The problem. Filter the data for "tool" and copy matching lines.
### Materials provided
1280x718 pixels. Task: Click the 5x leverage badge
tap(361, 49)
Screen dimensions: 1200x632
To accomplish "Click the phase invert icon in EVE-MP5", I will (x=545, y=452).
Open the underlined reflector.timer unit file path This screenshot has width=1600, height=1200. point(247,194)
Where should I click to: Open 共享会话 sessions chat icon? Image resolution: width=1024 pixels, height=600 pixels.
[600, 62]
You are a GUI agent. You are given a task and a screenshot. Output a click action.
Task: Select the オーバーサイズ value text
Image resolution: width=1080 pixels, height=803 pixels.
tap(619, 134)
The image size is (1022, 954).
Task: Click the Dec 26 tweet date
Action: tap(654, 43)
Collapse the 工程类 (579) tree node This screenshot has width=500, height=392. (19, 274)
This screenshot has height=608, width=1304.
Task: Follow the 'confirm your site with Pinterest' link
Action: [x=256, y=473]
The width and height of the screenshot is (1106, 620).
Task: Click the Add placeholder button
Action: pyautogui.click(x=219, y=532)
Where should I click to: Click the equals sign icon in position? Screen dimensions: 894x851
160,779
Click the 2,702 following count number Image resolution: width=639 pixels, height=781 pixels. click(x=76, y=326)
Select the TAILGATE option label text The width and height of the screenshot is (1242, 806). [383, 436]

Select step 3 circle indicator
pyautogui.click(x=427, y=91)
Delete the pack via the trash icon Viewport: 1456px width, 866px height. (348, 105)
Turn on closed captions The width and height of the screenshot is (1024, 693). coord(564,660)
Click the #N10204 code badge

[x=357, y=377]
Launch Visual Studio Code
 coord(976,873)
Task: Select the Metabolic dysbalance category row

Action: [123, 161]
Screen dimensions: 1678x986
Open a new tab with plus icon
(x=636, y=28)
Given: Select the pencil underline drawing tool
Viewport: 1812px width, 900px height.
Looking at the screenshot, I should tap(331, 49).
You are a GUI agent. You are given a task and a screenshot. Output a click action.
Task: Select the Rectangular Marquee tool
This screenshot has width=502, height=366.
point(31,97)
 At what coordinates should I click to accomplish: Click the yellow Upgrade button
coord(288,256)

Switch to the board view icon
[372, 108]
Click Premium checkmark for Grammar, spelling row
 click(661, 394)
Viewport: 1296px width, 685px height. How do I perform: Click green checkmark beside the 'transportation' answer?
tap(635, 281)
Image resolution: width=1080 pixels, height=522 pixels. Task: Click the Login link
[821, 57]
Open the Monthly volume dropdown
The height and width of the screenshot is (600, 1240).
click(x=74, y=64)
######
Exercise result.
Given: Select the pencil underline drawing tool
Task: Select the Rectangular Marquee tool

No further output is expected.